His parents spoke profoundly about the fact that they were never able to return to their homeland after 1961, when Fidel Castro fully embraced Communism, and that is what Senator Rubio, who was born in 1971, said shaped his memories and his life. For this reason, he said, his parents are “exiles.”
The Washington Post and The St. Petersburg Times reported on Thursday that documents show Mr. Rubio’s family first arrived in the United States in 1956, two and a half years before Mr. Castro took power. In various television interviews over the years, Mr. Rubio gave various dates for his parents’ arrival, 1957, ’58 or ’59
. Until today, Mr. Rubio’s official Senate biography had stated that his “Cuban-born parents came to America following Fidel Castro’s takeover.”

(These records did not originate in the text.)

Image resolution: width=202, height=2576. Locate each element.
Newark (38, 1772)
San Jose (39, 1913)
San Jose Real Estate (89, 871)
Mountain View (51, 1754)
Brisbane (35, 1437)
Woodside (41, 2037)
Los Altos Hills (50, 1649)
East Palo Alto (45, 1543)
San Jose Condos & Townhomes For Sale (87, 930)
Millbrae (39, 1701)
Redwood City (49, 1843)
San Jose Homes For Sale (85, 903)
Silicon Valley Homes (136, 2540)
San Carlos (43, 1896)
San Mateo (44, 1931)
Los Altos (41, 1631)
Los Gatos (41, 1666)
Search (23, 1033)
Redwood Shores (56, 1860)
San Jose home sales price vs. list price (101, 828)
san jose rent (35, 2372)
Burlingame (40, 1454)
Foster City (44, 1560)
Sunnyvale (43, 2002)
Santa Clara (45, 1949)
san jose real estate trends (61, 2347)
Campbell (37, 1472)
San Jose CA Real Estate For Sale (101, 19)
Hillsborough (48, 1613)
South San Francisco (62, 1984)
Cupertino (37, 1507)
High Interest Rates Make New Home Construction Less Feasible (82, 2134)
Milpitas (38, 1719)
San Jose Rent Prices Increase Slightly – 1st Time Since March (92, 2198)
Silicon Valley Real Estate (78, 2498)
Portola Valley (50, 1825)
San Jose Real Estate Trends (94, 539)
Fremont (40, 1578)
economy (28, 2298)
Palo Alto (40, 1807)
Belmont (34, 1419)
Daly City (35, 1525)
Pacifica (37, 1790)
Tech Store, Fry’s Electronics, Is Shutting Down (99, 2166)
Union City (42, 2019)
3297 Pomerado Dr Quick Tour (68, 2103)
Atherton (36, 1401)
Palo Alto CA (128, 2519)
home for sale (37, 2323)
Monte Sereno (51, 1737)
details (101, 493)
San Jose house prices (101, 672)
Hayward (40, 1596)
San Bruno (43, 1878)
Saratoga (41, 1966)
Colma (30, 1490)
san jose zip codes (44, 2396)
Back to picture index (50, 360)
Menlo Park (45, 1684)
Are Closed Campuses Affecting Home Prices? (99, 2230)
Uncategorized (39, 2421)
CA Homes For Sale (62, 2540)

“In hindsight, I wish I had found out about the dates,” Mr. Rubio said. “But it was not relevant to the important narrative about what my experience was.” The idea that he embellished his family story for political advantage is “outrageous,” he added. Senator Rubio, who rose to power last year with the blessing of the Tea Party, quickly caught the attention of national Republicans who see him as a young, alluring voice for the party who can also reel in Hispanic voters. Mr. Rubio’s immigrant success story — parents who were exiled from Cuba and worked hard to do right by him — is central to his political persona.
It is far too early to tell what, if any, long-term political damage may befall Mr. Rubio’s national aspirations. Democrats, though, delivered their salvos right away. “Marco Rubio has a chronic credibility problem,” said Matt Canter, a spokesman for the Democratic Senatorial Campaign Committee, in a news release. “We know he’s a Tea Partier who wants to dismantle Medicare and cut Social Security, but the latest bombshell confirms that Rubio seriously struggles to tell the truth and can’t be trusted.”
Republicans, including those who write political blogs and do not typically shy from criticizing their own, have been largely supportive. Mr. Rubio’s confusion over the precise facts of his family’s journey from Cuba to the United States does raise questions about his level of experience and whether he is prepared for the scrutiny of high-stakes national politics. “Is this a kill shot? No,” said Dario Moreno, an associate professor of political science at Florida International University and an ally of Mr. Rubio’s. “It’s something to attempt to damage his credibility and to make Marco seem like other politicians.”
But some Cuban-Americans wonder how Senator Rubio could have gotten the year of his parents’ arrival here so wrong. The date, they said, is integral to every exile story. “Every Cuban-American knows when their parents arrived and the circumstances under which they arrived,” said George Gonzalez, a Cuban-American political science professor at the University of Miami. “That’s part of the Cuban exile experience, the political and psychological trauma of it. So the idea that he was murky on those does not cut ice.”
And while some Cubans do not draw a distinction between those who fled Cuba after Castro took power and those who left before that date, others do. “To my father and grandparents, if you came before the revolution, it puts you in a different category,” Dr. Gonzalez said. But Cuban-exile politics are never cut-and-dried. Another expert at the University of Miami disagreed in a press release. “The fundamental Cuban exile experience is not defined according to what year Cubans left, ” said Andy S. Gomez, an assistant provost and a senior fellow at the university’s Institute for Cuban and Cuban-American Studies, “but rather by the simple, painful reality that they could not return to their homelands to live freely.”